Эгнис с трудом подавила нарастающий против дочери гнев. Она тоже была вспыльчива, но уже давно заметила, что вспышки ее гнева разбиваются о холодную решимость Дженис, как вода о камень.
— Эта крошка скоро захочет иметь маму, — спокойно сказала она. — Мне приятно нянчить ее, — приятно, поверь мне, Дженис. Я очень горевала оттого, что после тебя у меня больше не могло быть детей. Но каждому ребенку нужна мать.
— Почему?
— Потому что нужна, Дженис.
— Но почему? Почему? Если за ребенком хорошо смотрят… Я ведь тебе в подметки не гожусь. Ты хочешь сказать, что я причиню Пауле вред, если не возьму ее себе. Это неправда. С тобой ей гораздо лучше. Взяв ее, я причинила бы ей куда больше вреда.
— Но это же такая радость! Дети — радость! Поверь мне. Ну, конечно, они иногда…
— Как ты не можешь понять? Для меня этот ребенок — не радость. Никакая не радость. Ни капельки! О, как я хотела бы вычеркнуть последний год своей жизни. Я правду говорю, мама. Я не умею притворяться. Правду говорю.
— И что, по-твоему, в этом такого уж замечательного?

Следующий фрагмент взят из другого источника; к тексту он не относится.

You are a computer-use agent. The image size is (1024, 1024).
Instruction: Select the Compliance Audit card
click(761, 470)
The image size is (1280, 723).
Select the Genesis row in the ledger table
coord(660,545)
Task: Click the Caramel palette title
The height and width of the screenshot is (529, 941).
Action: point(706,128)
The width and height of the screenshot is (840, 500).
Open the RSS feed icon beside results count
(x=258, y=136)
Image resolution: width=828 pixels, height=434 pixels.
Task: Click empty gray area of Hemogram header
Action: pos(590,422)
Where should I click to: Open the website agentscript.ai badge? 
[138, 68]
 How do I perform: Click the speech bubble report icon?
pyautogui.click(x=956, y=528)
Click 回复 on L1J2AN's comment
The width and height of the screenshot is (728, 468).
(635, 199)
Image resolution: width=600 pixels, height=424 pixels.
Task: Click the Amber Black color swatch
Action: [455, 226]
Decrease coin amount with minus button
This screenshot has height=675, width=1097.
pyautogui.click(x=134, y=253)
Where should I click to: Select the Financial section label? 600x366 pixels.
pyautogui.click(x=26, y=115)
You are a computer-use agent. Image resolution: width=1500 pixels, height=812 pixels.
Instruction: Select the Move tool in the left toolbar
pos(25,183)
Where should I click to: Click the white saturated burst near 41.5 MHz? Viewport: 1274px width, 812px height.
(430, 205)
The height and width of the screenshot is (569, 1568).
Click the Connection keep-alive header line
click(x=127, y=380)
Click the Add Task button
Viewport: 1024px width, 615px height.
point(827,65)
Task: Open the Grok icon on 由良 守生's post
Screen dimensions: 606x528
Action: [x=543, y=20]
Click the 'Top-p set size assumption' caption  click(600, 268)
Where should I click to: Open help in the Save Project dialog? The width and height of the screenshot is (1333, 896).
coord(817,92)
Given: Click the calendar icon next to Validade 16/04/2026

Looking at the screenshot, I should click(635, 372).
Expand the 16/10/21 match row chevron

Если бы все начали сообщать о том, что они чувствуют, уверяя, что это правда, — что бы это было?
— Уж хуже, чем теперь, не было бы.
— Зря ты так думаешь! Зря. Всем нам бывает худо. У всех у нас бывают черные дни, но зато бывают и светлые. Все зависит от того, как смотреть на вещи. Почему тебе обязательно надо выискивать в себе все самое скверное, а потом с пеной у рта уверять, что это правда? Зачем тебе это надо? Ты что, уже ничего хорошего в жизни не замечаешь? Так, что ли? Да не отворачивайся ты от меня, Дженис. Это трусость. Прежде ты такая отзывчивая на чужое горе была. Будто я не видела, как ты плачешь над газетой, прочитав, что кого-то там убили. Куда все это делось?